[DRBD-user] DRBD primary/primary for KVM - what is the best option?

Tue May 11 10:44:12 CEST 2010

On Tuesday 11 May 2010 01:28:37 Michael Iverson wrote:
> Thanks all for your input. Based on what was posted here, plus some
> private discussions, and some reflection, I think I've come to my
> senses, and really only have two viable options:
> 
> 1. iSCSI with a conventional primary/secondary setup and failover.
> Take the disk performance hit in exchange for flexible live migration.
> This should be perfect for some of my not-very-io-intensive tasks. I
> might still play with multipath for network redundancy and link
> throughput, but it will be multipath to one host at a time.
> 
> 2. The multiple drbd partition that Ben Timby mentioned. This should
> be better for io-bound applications, while avoiding much of the split
> brain headaches caused by a single volume primary-primary setup. The
> only downside is that live migration is only going to be between two
> machines.
> 
> For my initial cluster I'm building now, I'm going to go with the
> former method. However, the latter method will probably be ideal for
> phase two of my HA project, which will tackle a rather large database
> we have.
> 
> Mike
> 
> On Mon, May 10, 2010 at 4:23 PM, Michael Iverson <miverson at 4hatteras.com> 
wrote:
> > Ben,
> >
> > This is an interesting approach. I can see how recovering from split
> > brain would be relatively easy in this situation, as each volume
> > would, in effect, be operating in a primary/secondary role, as the
> > virtual image would only be running in a single location.
> >
> > The only reason I've brought iSCSI into the mix is to have the option
> > of including a third node into the cluster, used to off load
> > processing if one of the primary nodes is down.
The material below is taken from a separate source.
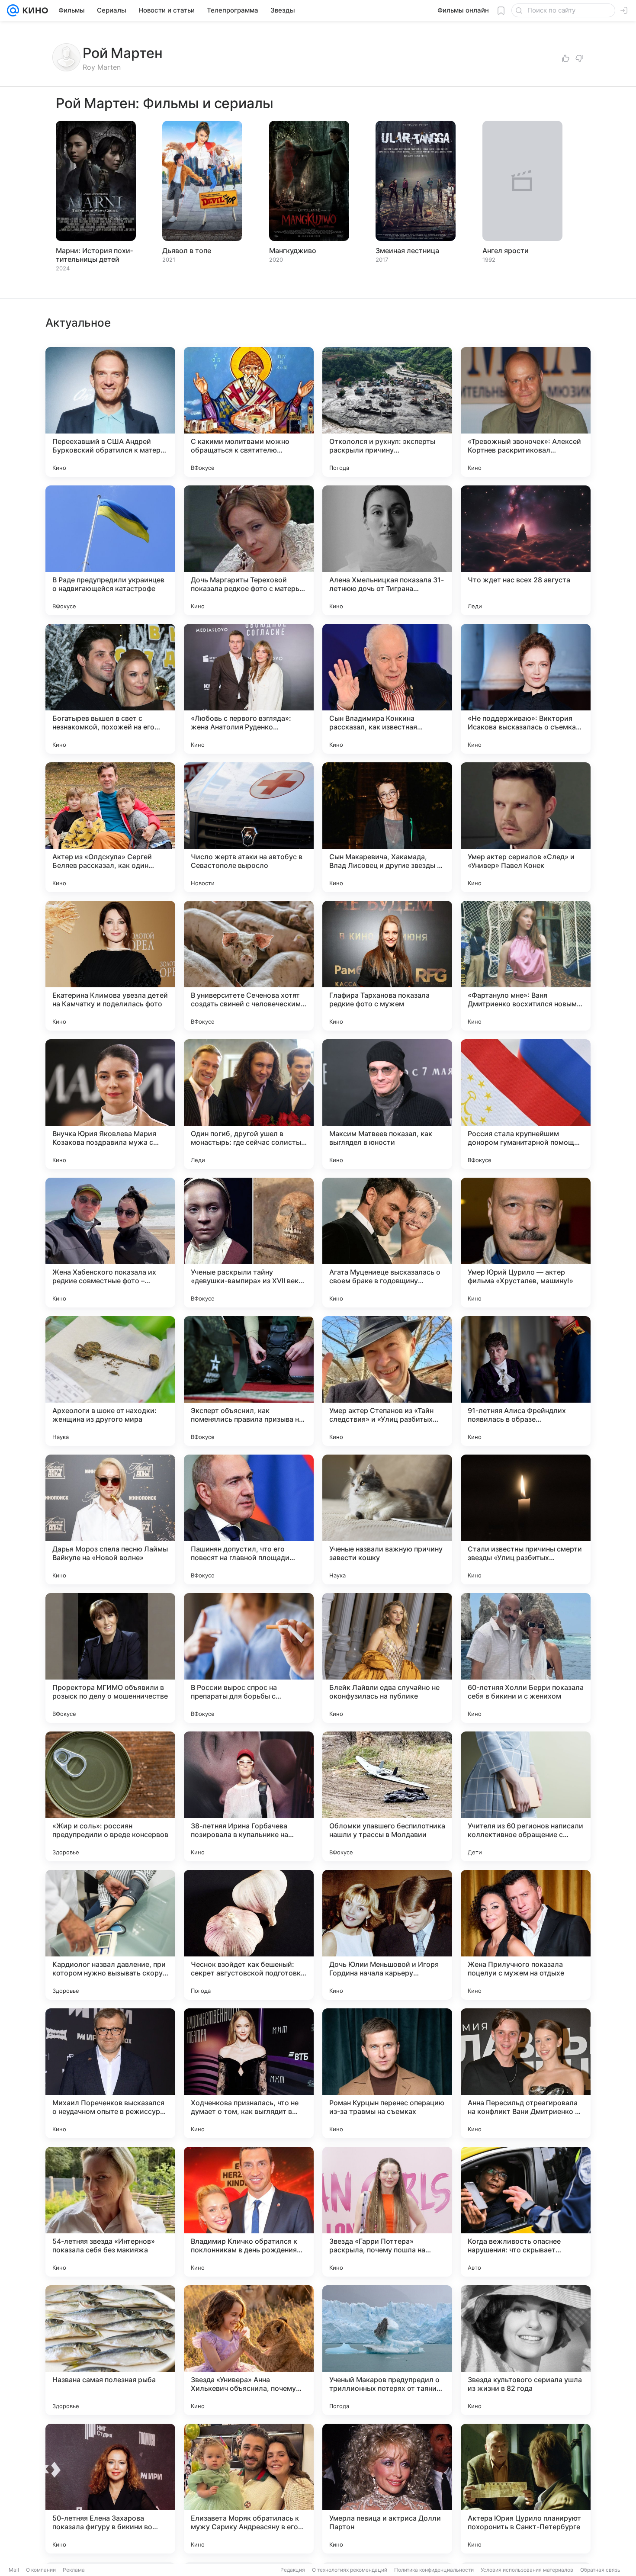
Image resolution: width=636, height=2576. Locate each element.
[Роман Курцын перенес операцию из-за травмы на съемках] (387, 2073)
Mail (14, 2569)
This, in theory, would
> > allow the cluster to run at higher utilization.
> >
> > I guess there are three ways I could bring the third node into play:
> >
> > 1. Use direct disk access for normal production in a manner similar to
> > your setup. If I need to use the third node, I could manually start
> > iSCSI on the drbd images, and cold migrate some the VMs to the third
> > node. This way, I'd get good performance in normal production, but
> > still could bring the third node into play when needed, with the loss
> > of live migration.
> >
> > 2. Use a similar approach to yours, only with the addition of iSCSI.
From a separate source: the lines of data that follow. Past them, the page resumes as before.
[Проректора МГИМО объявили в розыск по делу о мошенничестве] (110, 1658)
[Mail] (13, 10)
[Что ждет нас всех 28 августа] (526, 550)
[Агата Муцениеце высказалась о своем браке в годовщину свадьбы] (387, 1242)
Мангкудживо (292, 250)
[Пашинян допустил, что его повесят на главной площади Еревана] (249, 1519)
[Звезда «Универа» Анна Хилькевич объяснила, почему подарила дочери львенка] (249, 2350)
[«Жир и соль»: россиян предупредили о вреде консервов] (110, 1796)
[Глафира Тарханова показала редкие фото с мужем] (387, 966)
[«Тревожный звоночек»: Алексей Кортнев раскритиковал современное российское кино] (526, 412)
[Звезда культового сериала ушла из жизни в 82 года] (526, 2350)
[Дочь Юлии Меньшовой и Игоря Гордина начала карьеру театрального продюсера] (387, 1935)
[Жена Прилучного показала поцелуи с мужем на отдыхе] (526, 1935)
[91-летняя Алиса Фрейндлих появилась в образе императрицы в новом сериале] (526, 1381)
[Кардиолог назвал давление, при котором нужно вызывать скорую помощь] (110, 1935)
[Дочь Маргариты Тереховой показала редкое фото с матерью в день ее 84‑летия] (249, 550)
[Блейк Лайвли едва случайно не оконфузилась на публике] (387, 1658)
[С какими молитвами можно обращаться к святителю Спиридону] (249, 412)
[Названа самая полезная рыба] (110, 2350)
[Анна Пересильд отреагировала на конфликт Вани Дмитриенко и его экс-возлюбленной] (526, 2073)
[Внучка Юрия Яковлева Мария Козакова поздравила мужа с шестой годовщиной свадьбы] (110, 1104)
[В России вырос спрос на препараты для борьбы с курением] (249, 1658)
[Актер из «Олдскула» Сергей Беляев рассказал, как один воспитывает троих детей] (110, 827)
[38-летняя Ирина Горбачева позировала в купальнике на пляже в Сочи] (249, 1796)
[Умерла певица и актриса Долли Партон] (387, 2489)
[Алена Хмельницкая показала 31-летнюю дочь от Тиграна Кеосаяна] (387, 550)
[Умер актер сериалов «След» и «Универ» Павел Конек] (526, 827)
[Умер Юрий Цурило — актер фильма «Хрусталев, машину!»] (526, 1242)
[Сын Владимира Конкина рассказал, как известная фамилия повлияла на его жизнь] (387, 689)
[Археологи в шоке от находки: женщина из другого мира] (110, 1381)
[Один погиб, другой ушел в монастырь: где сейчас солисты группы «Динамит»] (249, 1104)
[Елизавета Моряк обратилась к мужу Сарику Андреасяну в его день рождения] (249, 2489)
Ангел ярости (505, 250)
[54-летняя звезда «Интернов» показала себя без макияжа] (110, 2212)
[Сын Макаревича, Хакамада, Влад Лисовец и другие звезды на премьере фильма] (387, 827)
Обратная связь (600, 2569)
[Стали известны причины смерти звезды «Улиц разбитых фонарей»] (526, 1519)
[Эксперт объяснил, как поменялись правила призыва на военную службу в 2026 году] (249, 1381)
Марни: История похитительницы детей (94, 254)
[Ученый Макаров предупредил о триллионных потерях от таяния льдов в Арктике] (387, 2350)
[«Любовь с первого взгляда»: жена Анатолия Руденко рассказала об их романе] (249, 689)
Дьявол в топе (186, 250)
> > Each LUN could be associated with the same compute node where the VM
> > image normally runs, with failover to the opposite node. This would
> > allow the iSCSI traffic to remain local on the machine in most cases,
> > and only use the network in the event the image was migrated to
> > another node. This would keep live migration between any node a viable
> > option. If I can figure out how to hot migrate individual iSCSI
> > targets, it would be even more flexible.
> >
> > I suppose I'll have to do some benchmarks to see if the performance
> > loss of a local and/or remote iSCSI service brings to the VM versus
> > direct block device access.
> >
> > 3. The third option would be an all iSCSI setup similar to what I
> > mentioned in my original email, with the DRBD cluster acting as a
> > load-balanced, multipath SAN.
> >
> > Thanks,
> >
> > Mike
> >
> > On Mon, May 10, 2010 at 2:34 PM, Ben Timby <btimby at gmail.com> wrote:
> >> Michael, sorry I did not speak about KVM, I have never used it, my
> >> experience is with Xen, so I can only assume you can do something
> >> similar with KVM. My point was that having a dedicated DRBD resource
> >> for each VM (as opposed to replicating the entire volume) gives you
> >> granular control over each virtual disk. Allowing you to move a VM
> >> from one machine to the other, and not requiring that you have a
> >> primary/primary setup and a cluster file system. This is of course at
> >> the expense of having many LVs and DRBD resources, but I have not run
> >> into any issues with my setup so far.
> >>
> >> On Mon, May 10, 2010 at 2:29 PM, Ben Timby <btimby at gmail.com> wrote:
> >>> Michael, I have a similar setup, however, I am going with a simpler
> >>> configuration.
> >>>
> >>> I have two Xen hypervisor machines, each with a 1TB volume. I use LVM
> >>> on top of the 1TB volume to carve out LVs for each VM harddrive.
> >>>
> >>> Then I have DRBD replicating each LV. So, currently I have 14 DRBD
> >>> devices, I add a new DRBD resource whenever I create a new VM.
> >>>
> >>> This allows each VM to migrate from one hypervisor to the other
> >>> independently. All the DRBD resources are setup for dual primary, this
> >>> is needed to support Xen live migration.
> >>>
> >>> I let Hearbeat manage the VMs and I use the drbd: storage type for the
> >>> Xen VMs, so Xen can handle the DRBD resources. This gives me failover
> >>> for all the VMs, as well as manual live migration. Currently I run
> >>> half the VMs on each hypervisor 7/7, to spread the load, of course
> >>> Hearbeat will boot up the VMs on the remaining hypervisor if one of
> >>> the systems fail. When I perform maintenance, I can put a Heartbeat
> >>> node into standby and the VMs live migrate.
> >>>
> >>> This has been a very stable configuration for me.
> >>
> >> _______________________________________________
> >> drbd-user mailing list
> >> drbd-user at lists.linbit.com
> >> http://lists.linbit.com/mailman/listinfo/drbd-user
> >
> > --
> > Dr. Michael Iverson
> > Director of Information Technology
> > Hatteras Printing
> 
What also might be a nice idea (though theoretical, don't know if this is 
feasible) is to have a primary/secondary setup for iSCSI and have Heartbeat 
take care of individual targets on individual DRBD resources. One set could 
run on a seperate IP address on one node and the other could run on the other 
node on a different IP address. This would perfectly divide the load. 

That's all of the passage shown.